▸ **TO DO**
Replace "green" with "blue" in the lines starting at the one containing "Click the green" and ending at the one containing "Action: 255,475", and return only those lines with everything else unchanged. Leave the pictures out of your answer.

▸ **TASK INPUTS**

begin

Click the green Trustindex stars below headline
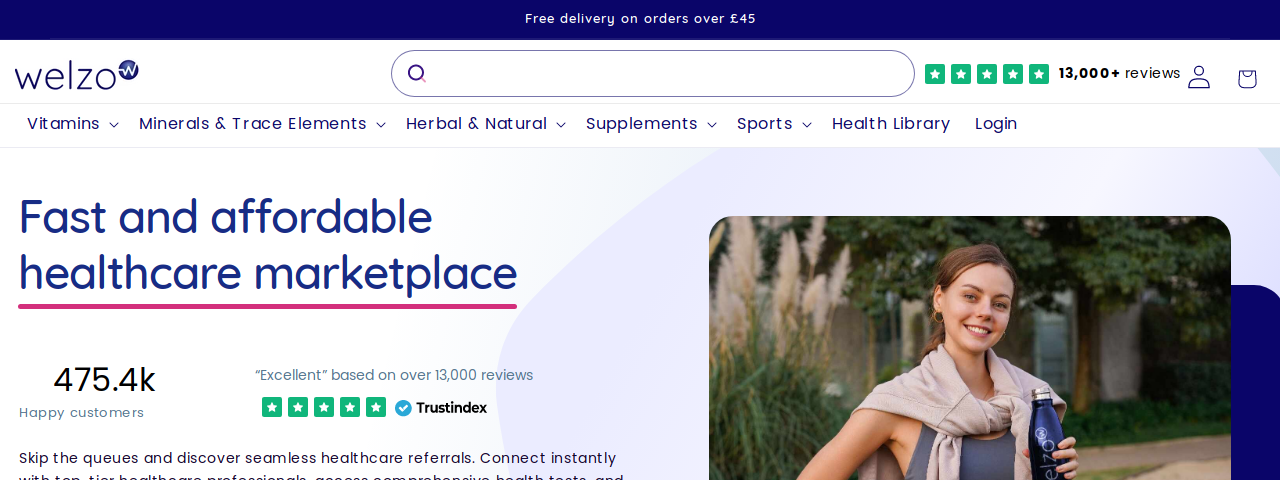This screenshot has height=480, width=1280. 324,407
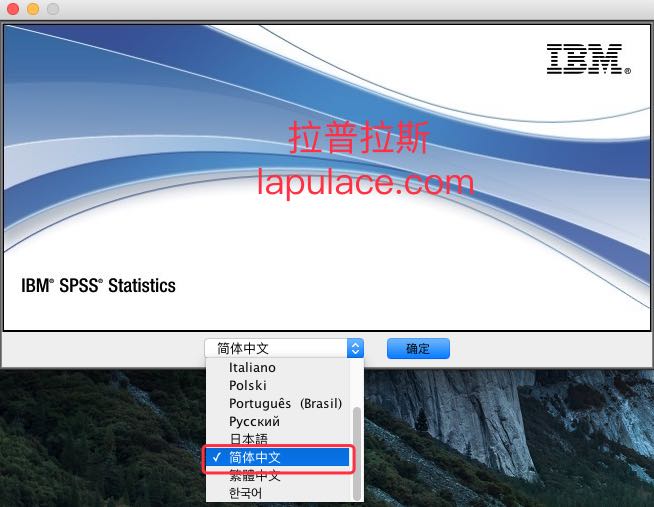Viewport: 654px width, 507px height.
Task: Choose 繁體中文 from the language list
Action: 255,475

end
begin

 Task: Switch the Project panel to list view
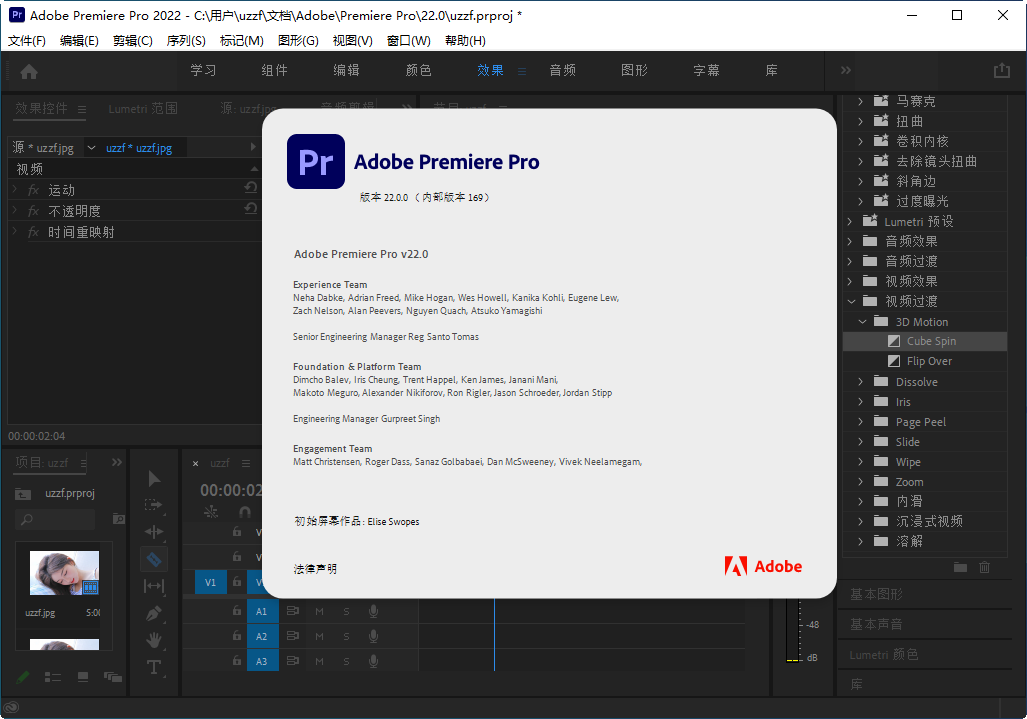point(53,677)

end

▸ **THE COMPLETED TASK**
Click the blue Trustindex stars below headline
This screenshot has height=480, width=1280. 324,407
Viewport: 654px width, 507px height.
Task: Choose 繁體中文 from the language list
Action: 255,475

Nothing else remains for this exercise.